-- start of RECORD SET --

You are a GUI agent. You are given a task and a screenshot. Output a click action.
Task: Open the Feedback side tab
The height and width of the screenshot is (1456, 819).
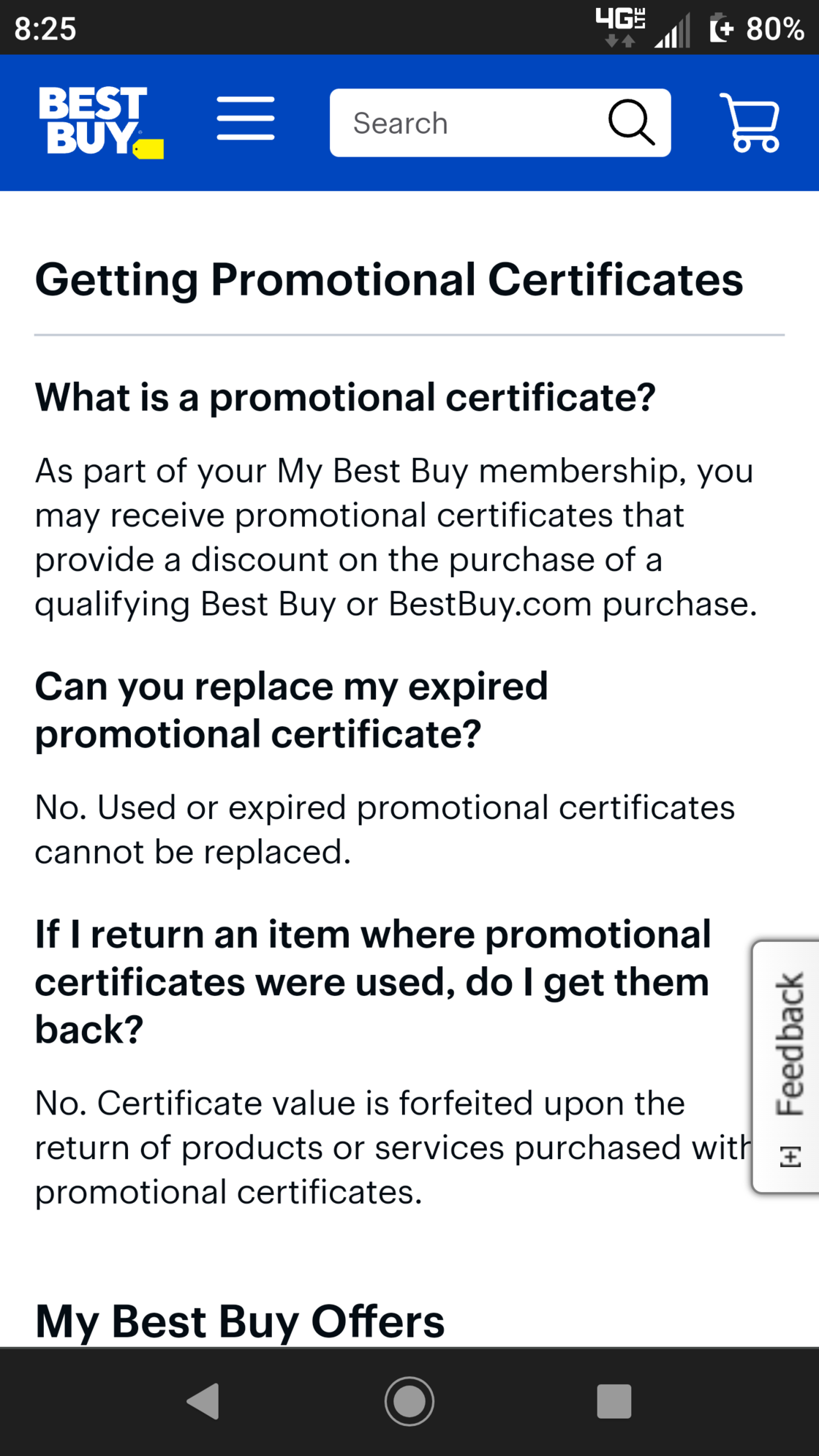pos(786,1067)
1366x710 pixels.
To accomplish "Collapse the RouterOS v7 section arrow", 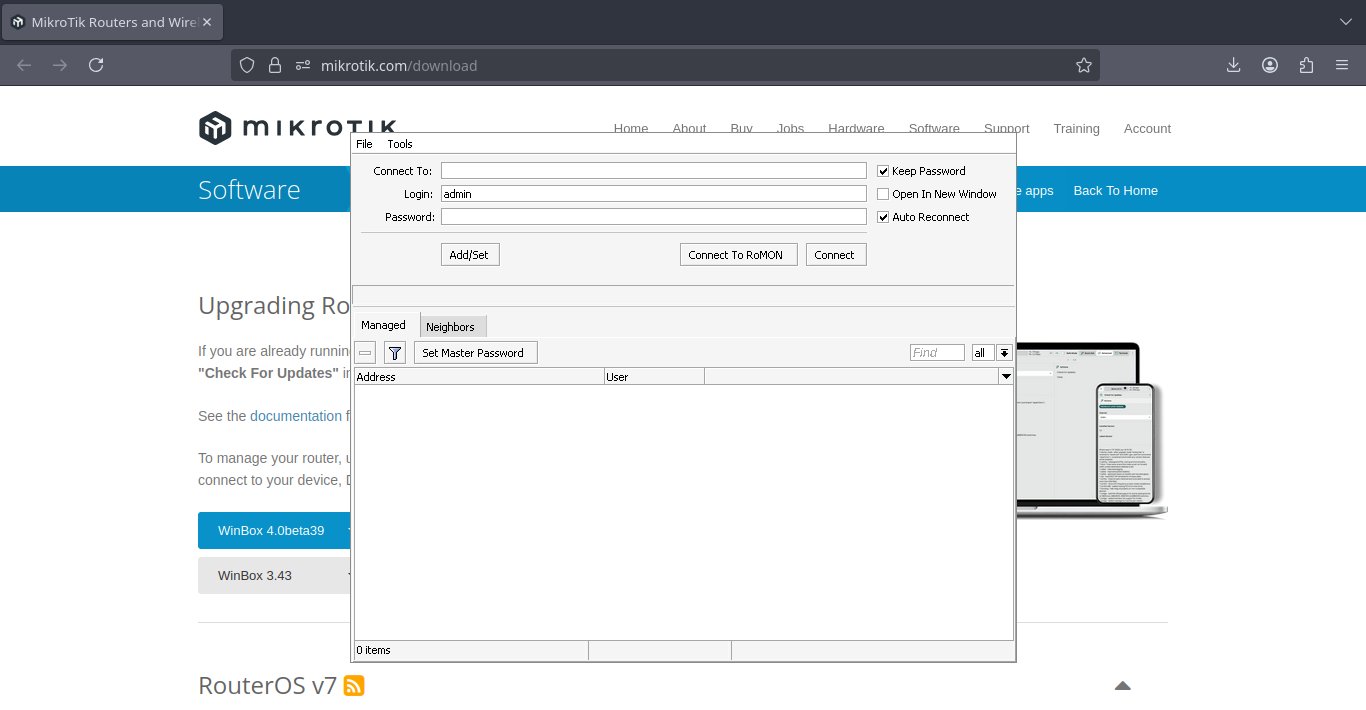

-- end of RECORD SET --

▶ WORK TO DO: Rewrite all of the records above, changing "screenshot" to "screen image" wherever it occurs and keeping every other word the same. Omit the pictures from your answer.

▶ OUTPUT BELOW:
You are a GUI agent. You are given a task and a screen image. Output a click action.
Task: Open the Feedback side tab
The height and width of the screen image is (1456, 819).
pos(786,1067)
1366x710 pixels.
To accomplish "Collapse the RouterOS v7 section arrow", 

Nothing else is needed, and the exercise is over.